Description of the task
Search the entries for lines that contain the word "computer", and report each one found.

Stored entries
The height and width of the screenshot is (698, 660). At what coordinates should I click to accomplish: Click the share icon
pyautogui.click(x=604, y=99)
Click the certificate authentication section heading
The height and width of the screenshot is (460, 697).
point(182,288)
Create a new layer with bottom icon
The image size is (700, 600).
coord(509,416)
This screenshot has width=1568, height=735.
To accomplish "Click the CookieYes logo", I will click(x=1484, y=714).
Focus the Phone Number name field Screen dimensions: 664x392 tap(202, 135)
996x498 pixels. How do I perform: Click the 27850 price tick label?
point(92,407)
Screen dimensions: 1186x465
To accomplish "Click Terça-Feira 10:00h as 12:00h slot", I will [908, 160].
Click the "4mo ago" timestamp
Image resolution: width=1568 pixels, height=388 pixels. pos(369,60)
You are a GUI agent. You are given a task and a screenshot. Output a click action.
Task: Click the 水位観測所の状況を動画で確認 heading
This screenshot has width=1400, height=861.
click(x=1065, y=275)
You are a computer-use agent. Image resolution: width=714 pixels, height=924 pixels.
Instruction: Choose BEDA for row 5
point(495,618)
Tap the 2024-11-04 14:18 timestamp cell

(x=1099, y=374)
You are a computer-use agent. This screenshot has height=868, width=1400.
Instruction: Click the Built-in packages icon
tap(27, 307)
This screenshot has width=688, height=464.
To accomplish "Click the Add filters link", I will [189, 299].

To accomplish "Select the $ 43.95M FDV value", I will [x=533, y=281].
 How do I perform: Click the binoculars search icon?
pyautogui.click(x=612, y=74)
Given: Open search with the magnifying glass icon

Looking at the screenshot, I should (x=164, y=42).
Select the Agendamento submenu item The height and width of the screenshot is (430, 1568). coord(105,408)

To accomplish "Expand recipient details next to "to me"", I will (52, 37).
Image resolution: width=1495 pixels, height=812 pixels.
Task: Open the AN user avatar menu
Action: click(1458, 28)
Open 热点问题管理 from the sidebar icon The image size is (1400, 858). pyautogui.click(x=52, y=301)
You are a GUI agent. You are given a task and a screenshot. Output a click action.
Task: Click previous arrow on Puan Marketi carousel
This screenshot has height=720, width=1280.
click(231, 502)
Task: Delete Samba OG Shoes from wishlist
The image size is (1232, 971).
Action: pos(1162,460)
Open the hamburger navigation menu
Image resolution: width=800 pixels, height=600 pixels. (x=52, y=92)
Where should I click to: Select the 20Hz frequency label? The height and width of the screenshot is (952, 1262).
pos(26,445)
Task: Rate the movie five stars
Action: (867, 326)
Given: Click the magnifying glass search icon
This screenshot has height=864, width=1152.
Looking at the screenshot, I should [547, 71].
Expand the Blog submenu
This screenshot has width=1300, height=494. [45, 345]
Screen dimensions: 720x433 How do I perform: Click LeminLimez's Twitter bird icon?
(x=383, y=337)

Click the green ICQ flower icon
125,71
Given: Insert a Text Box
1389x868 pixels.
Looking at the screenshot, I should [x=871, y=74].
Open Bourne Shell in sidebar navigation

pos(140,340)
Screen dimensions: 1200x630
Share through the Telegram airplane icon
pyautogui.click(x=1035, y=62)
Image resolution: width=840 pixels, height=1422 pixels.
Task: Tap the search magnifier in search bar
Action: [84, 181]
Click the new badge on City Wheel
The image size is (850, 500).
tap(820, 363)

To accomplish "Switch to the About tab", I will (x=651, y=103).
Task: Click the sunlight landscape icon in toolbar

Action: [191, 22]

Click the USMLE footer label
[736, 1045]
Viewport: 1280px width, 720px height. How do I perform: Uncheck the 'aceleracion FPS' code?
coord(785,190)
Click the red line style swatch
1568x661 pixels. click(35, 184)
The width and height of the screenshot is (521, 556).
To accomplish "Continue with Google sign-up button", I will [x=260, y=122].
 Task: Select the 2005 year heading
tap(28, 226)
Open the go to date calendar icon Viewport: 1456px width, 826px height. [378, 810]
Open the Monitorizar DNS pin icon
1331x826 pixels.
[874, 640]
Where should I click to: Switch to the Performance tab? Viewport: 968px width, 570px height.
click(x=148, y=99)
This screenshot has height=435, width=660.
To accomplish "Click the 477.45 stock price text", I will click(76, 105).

Result of this task
You are a computer-use agent. Image resolution: width=714 pixels, height=924 pixels.
You are a computer-use agent. This screenshot has height=868, width=1400.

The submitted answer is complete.